Resume the text below on the South Texas melon marketing order, continuing it from its final sentence.

### [TEXT PROVIDED]
>>>

This rule does not restrict handlers from seeking inspection on a 
voluntary basis.
    Consistent with the temporary suspension of Sec.  979.304, this 
rule also continues in effect the action that suspends Sec.  979.106, 
Sec.  979.152, and Sec.  979.155 of the rules and regulations in effect 
under the order for the 2004-05 fiscal period. Section 979.106 provided 
for the registration of handlers, Sec.  979.152 detailed procedures for 
the handling of cull melons, and Sec.  979.155 provided safeguard 
requirements for special purpose shipments and established reporting 
and recordkeeping requirements when such exemptions were in place.
    In addition, this rule also continues in effect the action that 
temporarily suspends Sec.  979.219 requiring that an assessment rate of 
$0.09 per carton of melons be collected from South Texas melon 
handlers. Consistent with suspension of Sec.  979.219, Sec.  979.112 
specifying late payment charges on delinquent assessments is also 
suspended. Authorization to assess melon handlers enables the Committee 
to incur expenses that are necessary to administer the marketing order. 
With the suspension of handling, inspection, and assessment 
requirements, a limited Committee budget is needed for program 
administration and the collection of the acreage planting reports.
    For the period of the suspension, the Committee recommended a 
reduced budget of $70,959 to cover anticipated expenses. Adequate funds 
to cover these expenses are currently in the Committee's reserves.

Final Regulatory Flexibility Analysis

    Pursuant to requirements set forth in the Regulatory Flexibility 
Act (RFA), the Agricultural Marketing Service (AMS) has considered the 
economic impact of this action on small entities. Accordingly, AMS has 
prepared this final regulatory flexibility analysis.
    The purpose of the RFA is to fit regulatory actions to the scale of 
business subject to such actions in order that small businesses will 
not be unduly or disproportionately burdened. Marketing orders issued 
pursuant to the Act, and the rules issued thereunder, are unique in 
that they are brought about through group action of essentially small 
entities acting on their own behalf. Thus, both statutes have small 
entity orientation and compatibility.
    There are approximately 16 handlers of South Texas melons who are 
subject to regulation under the marketing order and approximately 29 
melon growers in the regulated area. Small agricultural service firms 
are defined by the Small Business Administration (SBA) (13 CFR 121.201) 
as those having annual receipts of less than $5,000,000, and small 
agricultural growers are defined as those having annual receipts of 
less than $750,000.
    Most of the handlers are vertically integrated corporations 
involved in growing, shipping, and marketing melons. For the 2003-04 
marketing year, the industry's 16 handlers shipped melons produced on 
4,780 acres with the average and median volume handled being 89,012 and 
10,655 containers,

[[Page 8711]]

respectively. In terms of production value, total revenue for the 16 
handlers was estimated to be $12,175,919, with the average and median 
revenues being $760,996 and $91,094, respectively.

<<<

### [PROVIDED MATERIAL]
>>>

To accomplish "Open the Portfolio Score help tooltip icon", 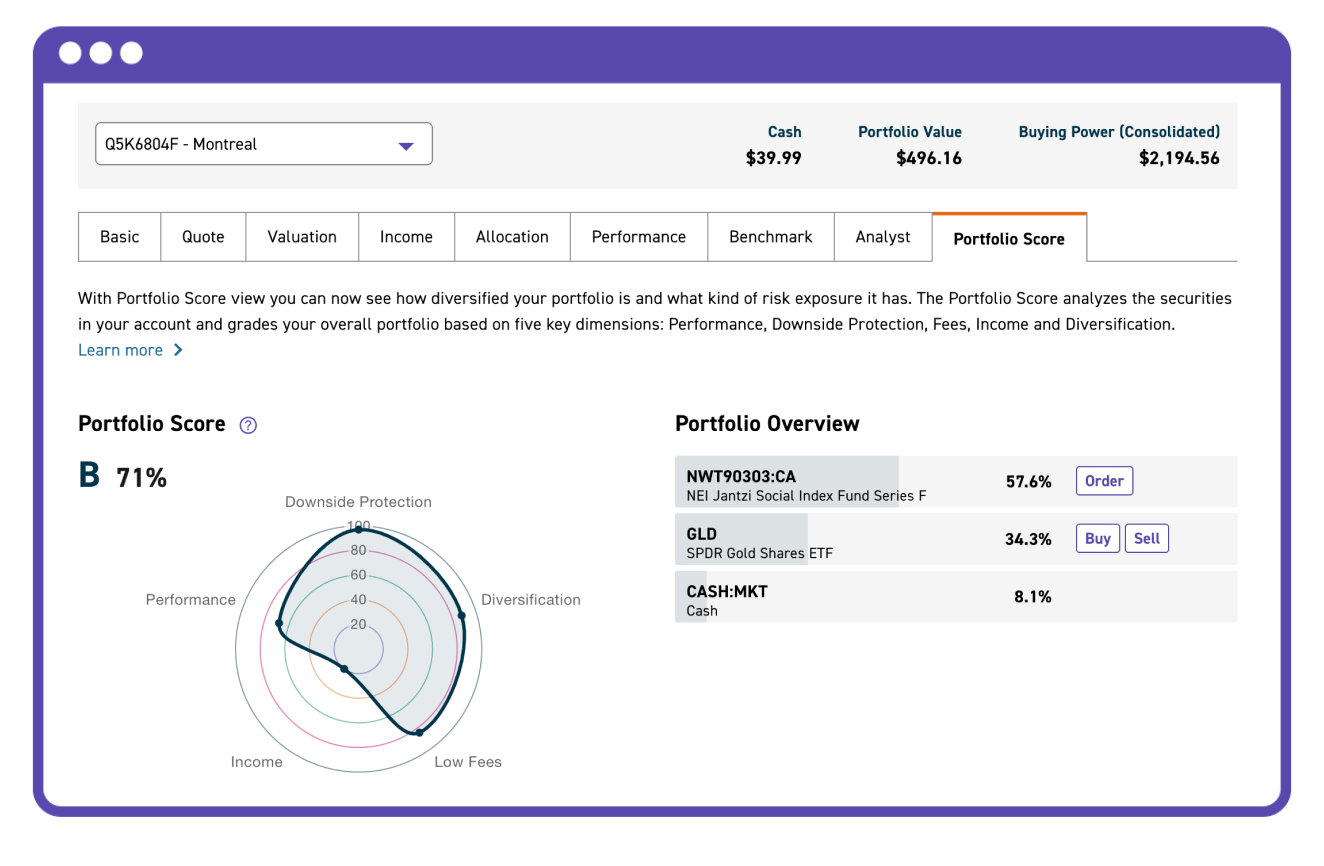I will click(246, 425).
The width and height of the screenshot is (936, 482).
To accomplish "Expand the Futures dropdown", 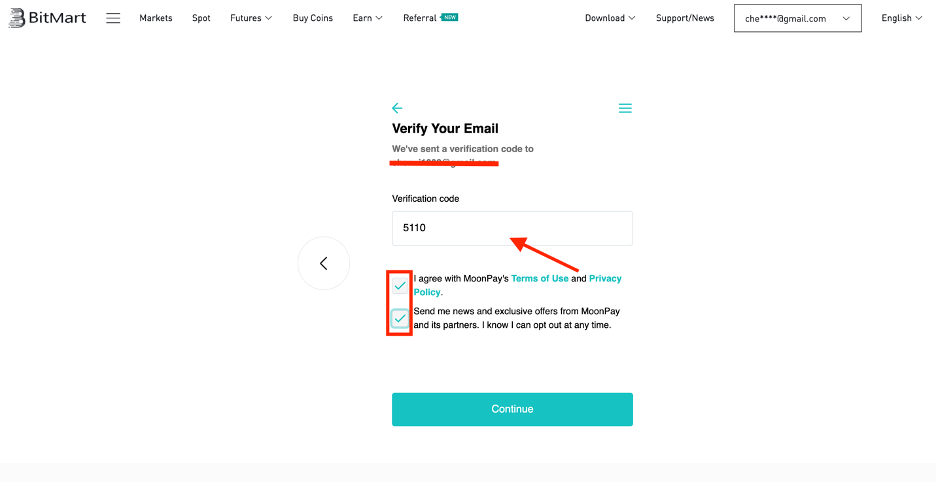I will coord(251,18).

<<<

### [EXERCISE ANSWER]
    The South Texas melon industry is characterized by growers and 
handlers whose farming operations generally involve more than one 
commodity, and whose income from farming operations is not exclusively 
dependent on the production of melons. Alternative crops provide an 
opportunity to utilize many of the same facilities and equipment not in 
use when the melon production season is complete. For this reason, 
typical melon growers and handlers either double-crop melons during 
other times of the year or produce alternative crops, like onions.
    Based on the SBA's definition of small entities, the Committee 
estimates that all of the 16 handlers regulated by the order would be 
considered small entities if only their spring melon revenues are 
considered. However, revenues from other productive enterprises might 
push a number of these handlers above the $5,000,000 annual receipt 
threshold. Of the 29 growers within the production area, few have 
sufficient acreage to generate sales in excess of $750,000; therefore, 
the majority of growers may be classified as small entities.
    At its September 16, 2004, meeting, the Committee unanimously 
recommended suspending, for the 2004-05 fiscal period, the handling, 
assessment collection, and all reporting requirements, except for the 
acreage planting reporting requirement. The Committee requested that 
the rule be effective for the 2004-05 fiscal period, which began 
October 1, 2004, and ends September 30, 2005.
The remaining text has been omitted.